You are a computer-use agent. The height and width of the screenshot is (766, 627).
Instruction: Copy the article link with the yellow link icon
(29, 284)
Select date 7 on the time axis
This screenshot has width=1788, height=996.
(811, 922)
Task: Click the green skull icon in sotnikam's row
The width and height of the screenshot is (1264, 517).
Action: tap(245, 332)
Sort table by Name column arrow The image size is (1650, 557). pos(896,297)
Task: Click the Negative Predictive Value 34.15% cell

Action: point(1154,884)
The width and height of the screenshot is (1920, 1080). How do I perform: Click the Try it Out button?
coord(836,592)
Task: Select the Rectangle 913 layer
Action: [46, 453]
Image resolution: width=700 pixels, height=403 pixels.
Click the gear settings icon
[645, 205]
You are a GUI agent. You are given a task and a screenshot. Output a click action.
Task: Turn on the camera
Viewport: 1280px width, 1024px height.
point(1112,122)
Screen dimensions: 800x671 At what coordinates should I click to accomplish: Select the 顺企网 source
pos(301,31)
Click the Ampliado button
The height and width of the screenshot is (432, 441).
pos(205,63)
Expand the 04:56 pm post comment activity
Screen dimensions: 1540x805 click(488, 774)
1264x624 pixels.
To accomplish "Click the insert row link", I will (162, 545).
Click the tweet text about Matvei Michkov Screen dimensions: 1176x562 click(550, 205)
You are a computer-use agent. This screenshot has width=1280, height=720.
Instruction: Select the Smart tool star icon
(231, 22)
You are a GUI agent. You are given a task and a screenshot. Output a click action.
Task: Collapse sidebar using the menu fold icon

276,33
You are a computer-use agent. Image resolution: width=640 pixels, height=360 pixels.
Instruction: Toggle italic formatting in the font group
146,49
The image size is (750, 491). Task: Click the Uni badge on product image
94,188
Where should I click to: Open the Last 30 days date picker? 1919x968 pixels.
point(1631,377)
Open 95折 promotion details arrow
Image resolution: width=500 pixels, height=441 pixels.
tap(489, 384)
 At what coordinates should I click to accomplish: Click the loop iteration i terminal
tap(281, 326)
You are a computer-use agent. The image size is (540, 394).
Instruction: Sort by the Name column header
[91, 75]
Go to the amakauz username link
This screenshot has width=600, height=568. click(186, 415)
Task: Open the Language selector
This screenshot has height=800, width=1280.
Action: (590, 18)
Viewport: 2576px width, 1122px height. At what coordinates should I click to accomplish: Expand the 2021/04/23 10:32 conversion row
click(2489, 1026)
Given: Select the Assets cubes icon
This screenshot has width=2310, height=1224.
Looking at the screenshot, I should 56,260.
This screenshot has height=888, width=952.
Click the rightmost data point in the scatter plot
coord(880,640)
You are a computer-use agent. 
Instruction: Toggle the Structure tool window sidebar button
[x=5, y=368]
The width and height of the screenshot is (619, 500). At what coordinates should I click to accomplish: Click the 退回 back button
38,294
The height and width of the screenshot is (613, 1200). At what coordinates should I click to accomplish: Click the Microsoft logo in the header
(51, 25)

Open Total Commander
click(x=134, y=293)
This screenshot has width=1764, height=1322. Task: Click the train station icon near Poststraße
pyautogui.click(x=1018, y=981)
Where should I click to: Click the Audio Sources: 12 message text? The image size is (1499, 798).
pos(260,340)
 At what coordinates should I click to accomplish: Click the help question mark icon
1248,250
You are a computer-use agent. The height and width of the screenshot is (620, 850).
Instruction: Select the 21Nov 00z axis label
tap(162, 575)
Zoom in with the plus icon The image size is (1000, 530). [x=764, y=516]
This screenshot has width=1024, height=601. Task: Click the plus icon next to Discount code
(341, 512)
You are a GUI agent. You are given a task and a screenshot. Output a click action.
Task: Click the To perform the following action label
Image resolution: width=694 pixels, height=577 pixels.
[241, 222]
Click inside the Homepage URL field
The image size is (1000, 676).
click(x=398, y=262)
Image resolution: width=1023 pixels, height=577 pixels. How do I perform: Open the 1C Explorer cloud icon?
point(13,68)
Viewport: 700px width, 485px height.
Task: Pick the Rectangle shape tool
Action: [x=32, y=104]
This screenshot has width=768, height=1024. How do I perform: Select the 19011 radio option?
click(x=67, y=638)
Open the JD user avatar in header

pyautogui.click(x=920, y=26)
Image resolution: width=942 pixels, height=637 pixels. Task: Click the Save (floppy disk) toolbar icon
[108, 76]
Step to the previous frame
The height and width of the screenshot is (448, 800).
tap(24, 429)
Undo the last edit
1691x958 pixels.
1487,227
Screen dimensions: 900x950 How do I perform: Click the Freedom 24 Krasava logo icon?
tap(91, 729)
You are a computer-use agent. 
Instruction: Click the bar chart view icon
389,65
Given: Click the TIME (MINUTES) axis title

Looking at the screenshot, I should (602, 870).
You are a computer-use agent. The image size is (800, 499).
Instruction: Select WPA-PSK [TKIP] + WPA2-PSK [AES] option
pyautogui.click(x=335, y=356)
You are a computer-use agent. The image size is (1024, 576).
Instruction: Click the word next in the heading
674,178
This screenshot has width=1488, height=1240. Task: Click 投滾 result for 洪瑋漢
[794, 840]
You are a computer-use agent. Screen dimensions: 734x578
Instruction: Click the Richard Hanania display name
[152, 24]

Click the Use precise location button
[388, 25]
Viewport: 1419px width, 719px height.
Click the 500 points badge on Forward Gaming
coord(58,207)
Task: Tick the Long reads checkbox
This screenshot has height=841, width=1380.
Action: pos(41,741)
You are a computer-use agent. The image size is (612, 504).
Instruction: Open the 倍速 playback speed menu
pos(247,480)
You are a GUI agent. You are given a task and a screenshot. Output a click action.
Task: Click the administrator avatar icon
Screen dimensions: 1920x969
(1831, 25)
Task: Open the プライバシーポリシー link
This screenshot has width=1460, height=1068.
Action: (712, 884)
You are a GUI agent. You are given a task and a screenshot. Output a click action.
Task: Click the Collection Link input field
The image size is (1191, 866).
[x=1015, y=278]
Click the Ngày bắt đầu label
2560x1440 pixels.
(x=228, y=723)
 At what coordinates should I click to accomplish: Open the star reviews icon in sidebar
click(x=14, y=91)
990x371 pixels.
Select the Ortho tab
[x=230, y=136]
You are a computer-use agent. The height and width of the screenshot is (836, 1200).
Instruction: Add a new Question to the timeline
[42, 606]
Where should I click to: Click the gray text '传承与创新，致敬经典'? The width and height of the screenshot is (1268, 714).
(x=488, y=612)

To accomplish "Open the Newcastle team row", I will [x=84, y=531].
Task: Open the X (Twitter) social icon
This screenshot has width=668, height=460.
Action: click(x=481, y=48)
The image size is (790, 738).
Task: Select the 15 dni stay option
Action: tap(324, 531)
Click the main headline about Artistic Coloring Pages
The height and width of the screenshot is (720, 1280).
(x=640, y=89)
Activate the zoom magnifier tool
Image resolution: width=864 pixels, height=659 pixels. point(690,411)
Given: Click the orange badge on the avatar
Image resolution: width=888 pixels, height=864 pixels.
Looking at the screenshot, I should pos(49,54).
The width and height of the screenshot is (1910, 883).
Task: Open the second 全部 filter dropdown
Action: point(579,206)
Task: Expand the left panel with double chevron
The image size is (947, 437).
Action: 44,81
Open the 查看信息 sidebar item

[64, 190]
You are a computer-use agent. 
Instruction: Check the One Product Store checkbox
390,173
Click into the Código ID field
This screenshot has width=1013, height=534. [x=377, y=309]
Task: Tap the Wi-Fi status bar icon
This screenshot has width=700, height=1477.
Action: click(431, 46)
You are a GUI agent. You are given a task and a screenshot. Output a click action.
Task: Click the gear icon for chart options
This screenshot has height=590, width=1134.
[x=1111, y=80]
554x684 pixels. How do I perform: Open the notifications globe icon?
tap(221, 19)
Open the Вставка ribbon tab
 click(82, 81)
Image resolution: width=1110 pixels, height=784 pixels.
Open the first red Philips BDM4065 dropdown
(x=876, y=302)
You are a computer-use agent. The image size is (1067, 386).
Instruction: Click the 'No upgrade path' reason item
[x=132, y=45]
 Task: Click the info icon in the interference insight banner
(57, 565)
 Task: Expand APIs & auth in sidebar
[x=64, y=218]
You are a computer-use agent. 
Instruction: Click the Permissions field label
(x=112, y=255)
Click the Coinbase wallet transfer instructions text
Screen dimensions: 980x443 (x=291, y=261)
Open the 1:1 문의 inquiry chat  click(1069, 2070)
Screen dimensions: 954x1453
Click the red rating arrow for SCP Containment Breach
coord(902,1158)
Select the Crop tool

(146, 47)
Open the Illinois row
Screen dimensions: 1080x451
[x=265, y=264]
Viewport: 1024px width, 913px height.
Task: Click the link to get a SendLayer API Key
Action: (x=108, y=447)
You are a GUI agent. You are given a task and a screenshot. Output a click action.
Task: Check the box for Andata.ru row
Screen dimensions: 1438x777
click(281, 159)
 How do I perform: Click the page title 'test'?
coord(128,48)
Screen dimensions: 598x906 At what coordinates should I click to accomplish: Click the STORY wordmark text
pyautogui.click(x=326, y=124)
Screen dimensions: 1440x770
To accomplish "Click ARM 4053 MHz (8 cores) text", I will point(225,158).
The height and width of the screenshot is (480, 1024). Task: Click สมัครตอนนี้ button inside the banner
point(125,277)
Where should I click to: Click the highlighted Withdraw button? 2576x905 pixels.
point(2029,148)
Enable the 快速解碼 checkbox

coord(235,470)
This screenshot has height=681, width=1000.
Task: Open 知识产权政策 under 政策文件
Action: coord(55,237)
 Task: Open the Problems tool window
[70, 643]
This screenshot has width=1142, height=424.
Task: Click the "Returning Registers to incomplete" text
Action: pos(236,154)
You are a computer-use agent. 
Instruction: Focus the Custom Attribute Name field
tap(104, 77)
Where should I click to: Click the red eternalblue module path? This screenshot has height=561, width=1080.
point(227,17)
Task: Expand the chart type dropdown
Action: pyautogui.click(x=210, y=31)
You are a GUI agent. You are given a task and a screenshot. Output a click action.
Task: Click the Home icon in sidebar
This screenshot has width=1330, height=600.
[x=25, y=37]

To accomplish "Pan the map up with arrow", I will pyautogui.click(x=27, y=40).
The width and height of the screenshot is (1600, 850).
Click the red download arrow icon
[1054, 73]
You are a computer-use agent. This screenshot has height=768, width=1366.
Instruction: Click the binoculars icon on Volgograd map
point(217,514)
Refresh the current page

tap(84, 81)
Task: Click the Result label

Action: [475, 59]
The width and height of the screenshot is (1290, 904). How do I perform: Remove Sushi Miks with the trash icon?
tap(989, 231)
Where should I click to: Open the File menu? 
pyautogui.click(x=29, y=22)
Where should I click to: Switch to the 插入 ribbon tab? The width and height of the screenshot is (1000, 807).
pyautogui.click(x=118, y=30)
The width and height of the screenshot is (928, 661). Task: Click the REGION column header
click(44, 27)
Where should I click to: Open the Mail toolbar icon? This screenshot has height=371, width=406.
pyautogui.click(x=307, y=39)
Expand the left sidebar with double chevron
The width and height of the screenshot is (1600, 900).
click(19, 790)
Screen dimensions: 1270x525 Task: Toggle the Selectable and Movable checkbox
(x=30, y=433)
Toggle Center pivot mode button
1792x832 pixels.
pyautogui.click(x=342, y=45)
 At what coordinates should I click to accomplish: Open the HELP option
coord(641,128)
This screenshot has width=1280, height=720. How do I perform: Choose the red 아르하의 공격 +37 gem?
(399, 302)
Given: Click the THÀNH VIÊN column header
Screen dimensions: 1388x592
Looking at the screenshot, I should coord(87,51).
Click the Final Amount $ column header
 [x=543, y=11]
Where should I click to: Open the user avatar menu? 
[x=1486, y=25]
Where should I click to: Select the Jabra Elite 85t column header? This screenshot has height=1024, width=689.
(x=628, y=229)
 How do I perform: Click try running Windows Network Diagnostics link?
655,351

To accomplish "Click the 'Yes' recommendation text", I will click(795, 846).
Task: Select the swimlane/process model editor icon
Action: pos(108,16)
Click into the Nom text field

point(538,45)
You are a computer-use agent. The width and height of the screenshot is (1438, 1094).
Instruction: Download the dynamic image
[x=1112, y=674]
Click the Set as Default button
--------------------------------
A verbatim transcription is needed of the lines above, starting at the line with "Click the main" and ending at the line with "Given: Click the orange badge on the avatar", both included, and of nothing else.

Click the main headline about Artistic Coloring Pages
The height and width of the screenshot is (720, 1280).
(x=640, y=89)
Activate the zoom magnifier tool
Image resolution: width=864 pixels, height=659 pixels. point(690,411)
Given: Click the orange badge on the avatar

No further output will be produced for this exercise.